Care coordination promotes responses to symptoms such as pain or breathlessness, can provide education and coaching to maximize quality of life, and can link multiple primary care providers and specialists. The Collaborative Care Coordination Research Group, led by Betty Irene Moore School of Nursing faculty and graduate students, forges innovative collaborations with other disciplines, such as anesthesiology and social work, to create new models of nurse-directed and technology-enabled care coordination.

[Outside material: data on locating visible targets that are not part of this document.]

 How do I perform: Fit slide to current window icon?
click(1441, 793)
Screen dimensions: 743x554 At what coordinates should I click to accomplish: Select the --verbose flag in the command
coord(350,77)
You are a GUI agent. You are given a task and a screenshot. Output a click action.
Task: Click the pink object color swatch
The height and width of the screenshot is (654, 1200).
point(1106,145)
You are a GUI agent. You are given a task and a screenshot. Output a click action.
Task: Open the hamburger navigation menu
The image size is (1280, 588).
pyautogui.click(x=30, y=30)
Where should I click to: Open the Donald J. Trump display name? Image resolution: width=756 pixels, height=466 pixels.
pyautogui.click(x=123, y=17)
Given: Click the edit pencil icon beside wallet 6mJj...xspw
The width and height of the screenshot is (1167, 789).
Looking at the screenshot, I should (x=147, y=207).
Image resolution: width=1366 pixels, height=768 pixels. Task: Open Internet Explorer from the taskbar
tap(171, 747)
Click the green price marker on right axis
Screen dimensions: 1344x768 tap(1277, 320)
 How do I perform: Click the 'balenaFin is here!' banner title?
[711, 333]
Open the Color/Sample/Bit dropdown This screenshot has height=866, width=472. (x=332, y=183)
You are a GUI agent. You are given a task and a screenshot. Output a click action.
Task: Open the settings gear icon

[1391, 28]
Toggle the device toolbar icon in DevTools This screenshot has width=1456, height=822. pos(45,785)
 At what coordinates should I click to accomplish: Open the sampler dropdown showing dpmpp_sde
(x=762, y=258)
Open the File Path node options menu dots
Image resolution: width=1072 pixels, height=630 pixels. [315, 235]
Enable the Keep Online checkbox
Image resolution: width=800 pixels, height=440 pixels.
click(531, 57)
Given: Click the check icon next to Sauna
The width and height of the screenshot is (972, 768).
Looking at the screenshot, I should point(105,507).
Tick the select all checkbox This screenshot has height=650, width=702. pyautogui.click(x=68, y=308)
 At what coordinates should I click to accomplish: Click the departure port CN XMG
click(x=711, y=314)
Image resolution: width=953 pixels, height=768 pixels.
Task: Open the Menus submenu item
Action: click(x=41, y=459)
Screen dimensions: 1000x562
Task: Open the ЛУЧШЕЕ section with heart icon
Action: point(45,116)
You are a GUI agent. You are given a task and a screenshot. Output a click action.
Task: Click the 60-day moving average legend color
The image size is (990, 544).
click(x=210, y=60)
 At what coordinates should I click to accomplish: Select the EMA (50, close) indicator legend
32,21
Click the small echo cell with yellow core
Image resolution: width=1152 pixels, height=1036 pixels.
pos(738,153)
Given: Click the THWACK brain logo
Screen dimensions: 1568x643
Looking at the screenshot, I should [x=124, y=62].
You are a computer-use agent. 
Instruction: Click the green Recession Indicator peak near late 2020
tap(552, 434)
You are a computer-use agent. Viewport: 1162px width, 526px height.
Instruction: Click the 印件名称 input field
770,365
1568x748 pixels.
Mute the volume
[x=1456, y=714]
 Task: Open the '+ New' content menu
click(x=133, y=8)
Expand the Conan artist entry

A few current studies underway include:

  • Cancer Care Coordination: pilot randomized controlled trial —funded by a McKesson Foundation grant — testing effects of nurse care coordination and technology-enhanced nurse care coordination on outcomes of people undergoing chemotherapy.
  • Patient-Centered Outcomes Research Initiative (PCORI) grant: coupling nurse coaching with enabling technologies to change the conversation about health and provide the tools and strategies for individuals to manage diabetes more effectively and in collaboration with the health care team.
  • Health Network Technology to Enhance Nurse-directed Early Palliative Care for Cancer Patients: gathers information from people with cancer and their caregivers to identify features of a novel personal health network technology and potential acceptance.
  • Coalition to Transform Advanced Care: partnership with the Alameda County Care Alliance to support family caregivers and those with advanced illnesses. partnership with the Alameda County Care Alliance to support family caregivers and those with advanced illnesses.